Friends and colleagues of two LIJ Forest Hills nurses gathered Thursday to honor them as they prepare to retire. Nurses Phyllis Prawzinsky and Tracey Basta were surprised with a round of applause as they prepared to finish their final shifts.
Both nurses began their careers in the healthcare industry in the 1970s. They have more than 90 years of combined experience. They also both worked tirelessly throughout the COVID-19 pandemic.
Prawzinsky, 67, started out as an ICU nurse at a Manhattan hospital. She’s spent 43 years as a nurse, including 10 as the nurse manager of a step-down intensive care unit. As a nurse manager, she cared for the 1,000th COVID-19 patient at LIJ Forest Hills, who was released in June 2020.

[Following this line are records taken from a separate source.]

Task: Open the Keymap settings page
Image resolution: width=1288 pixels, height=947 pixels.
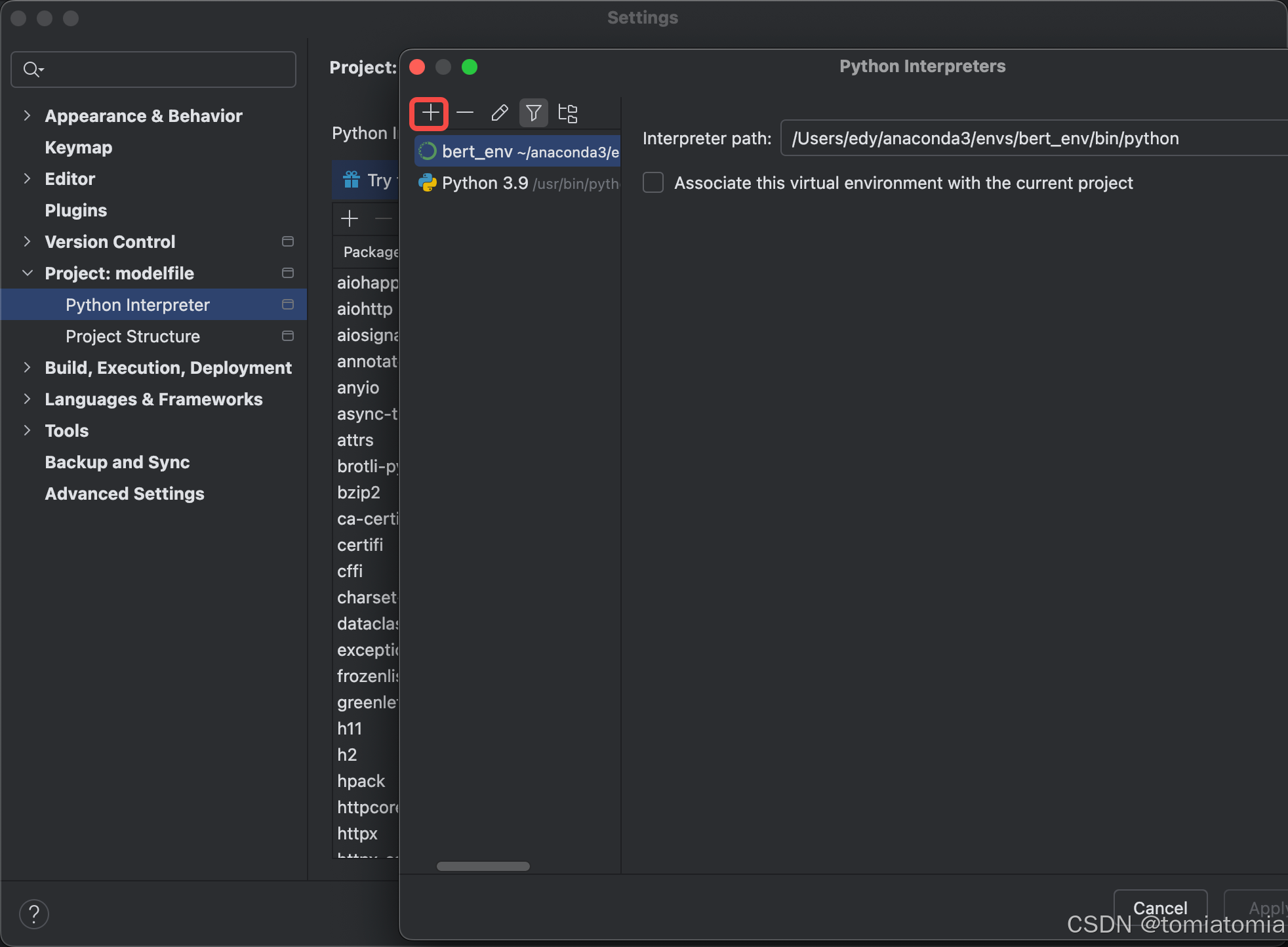Action: click(79, 148)
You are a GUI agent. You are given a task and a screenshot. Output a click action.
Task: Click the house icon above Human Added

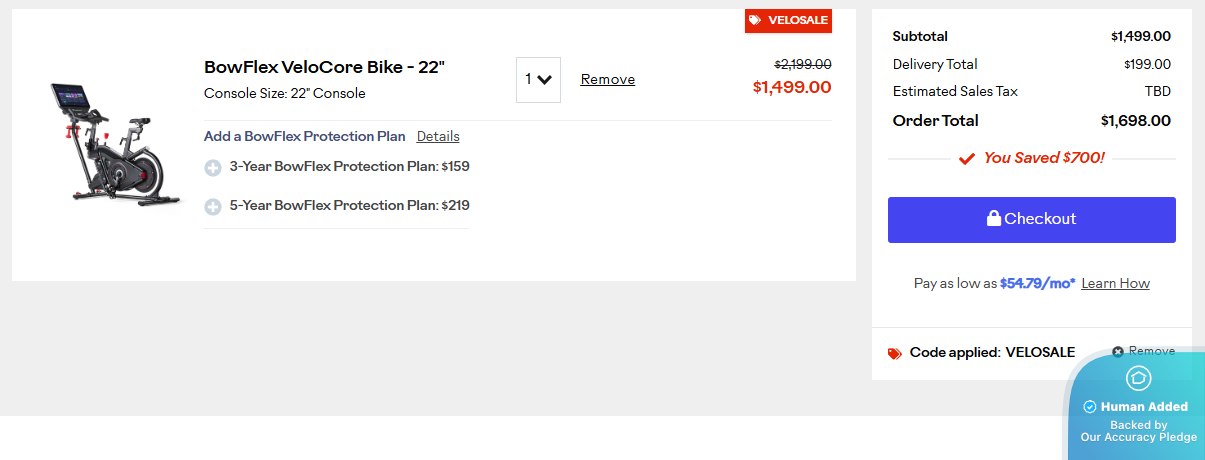[1138, 378]
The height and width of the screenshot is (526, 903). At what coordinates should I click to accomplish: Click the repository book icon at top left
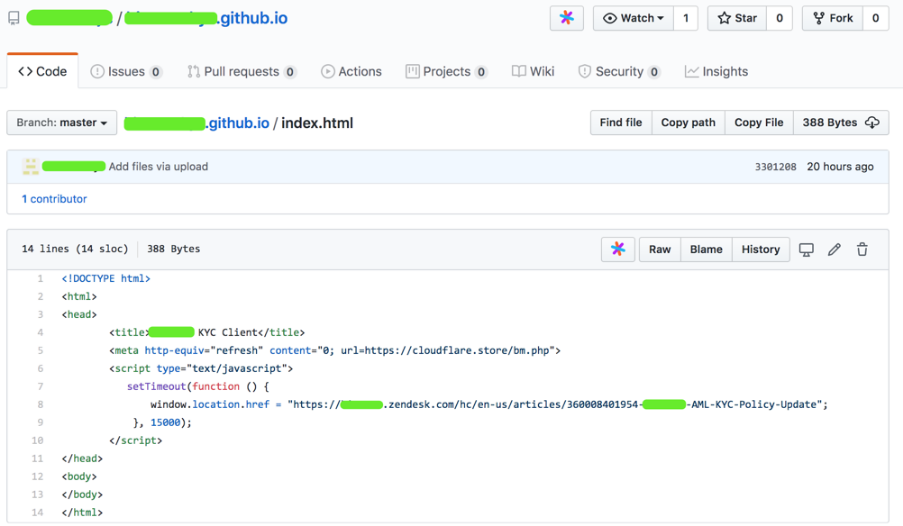pos(14,18)
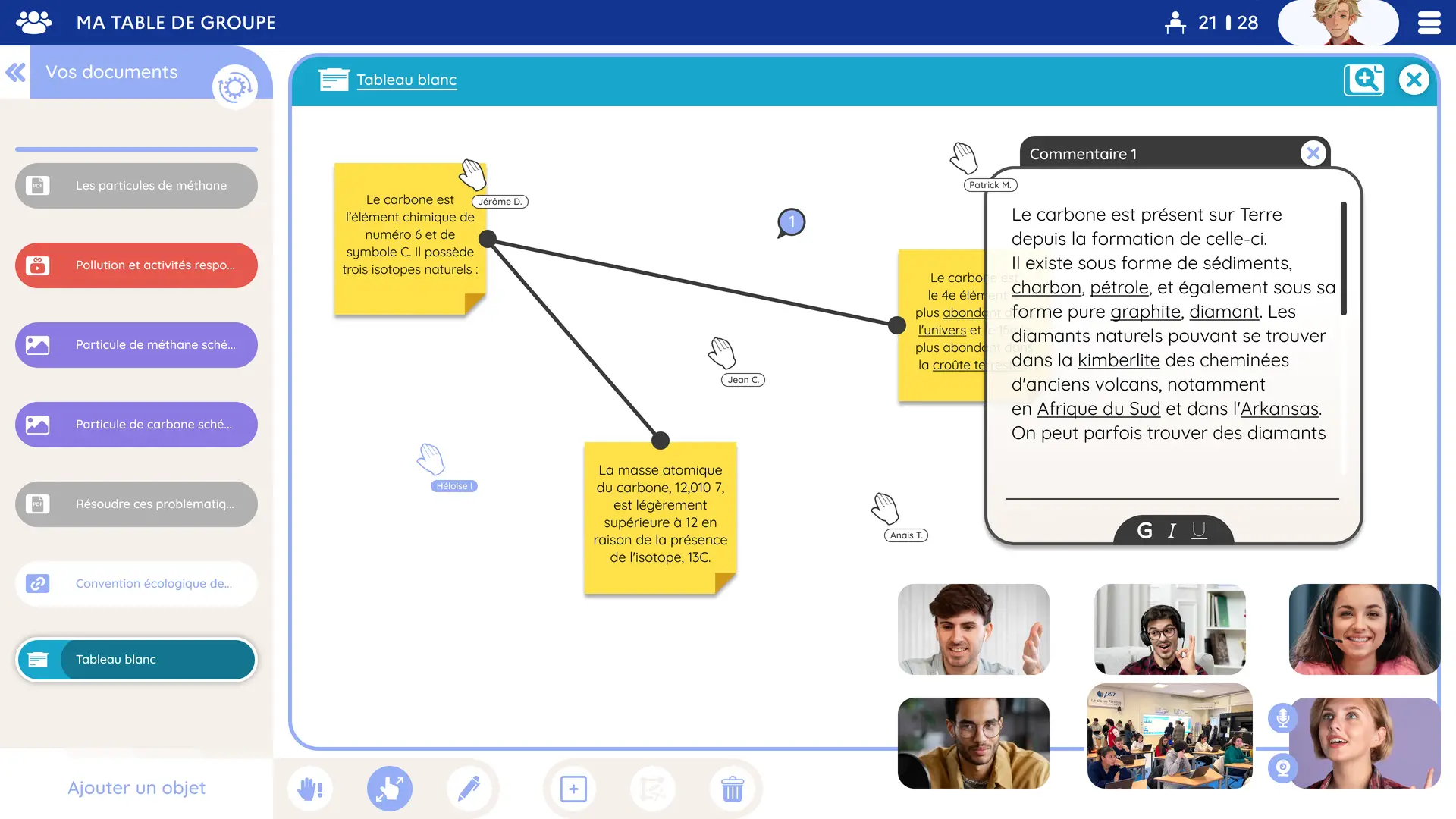Collapse the Vos documents sidebar

(x=15, y=72)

“It was a very, very exciting day,” Prawzinsky said. “The patient had been in the hospital for five weeks. He represented so many patients who were struggling at that time to get better and get out of the hospital. Representatives from every hospital unit within the building came down to clap him out, from the 10th floor all the way to second floor. It was not just clapping for him, but clapping for each other and what we’d been through.”
Basta, 61, began her nursing career when she was just 16 years old at LIJ Valley Stream, back when it was known as Franklin General Hospital. After starting out as an electrocardiography (EKG) technician, she then became a licensed practical nurse, registered nurse then earned a bachelor’s in science in nursing (BSN). Of the 45 years she’s spent working at Northwell Health hospitals, 14 of them have been at LIJ Forest Hills, acting as the nurse manager of the emergency department.
“I love taking care of the elderly,” Basta said. “I sing to them. I hold their hand. We have mothers come in with babies and you can see they’re scared out of their minds and I make them comfortable. That’s how I put my head on my pillow at night, because I know I took good care of them. That’s what being a nurse is: it’s medicine, it’s keeping them safe and it’s making them know everything is going to be OK, even when it’s not.”
While they may be retiring, both nurses said they plan to come back to LIJ Forest Hills on a per diem basis.
As they look forward to their lives as retirees, Prawzinsky intends to enjoy more time with her grandchildren while Basta intends to help out with her family’s East Hampton flower farm.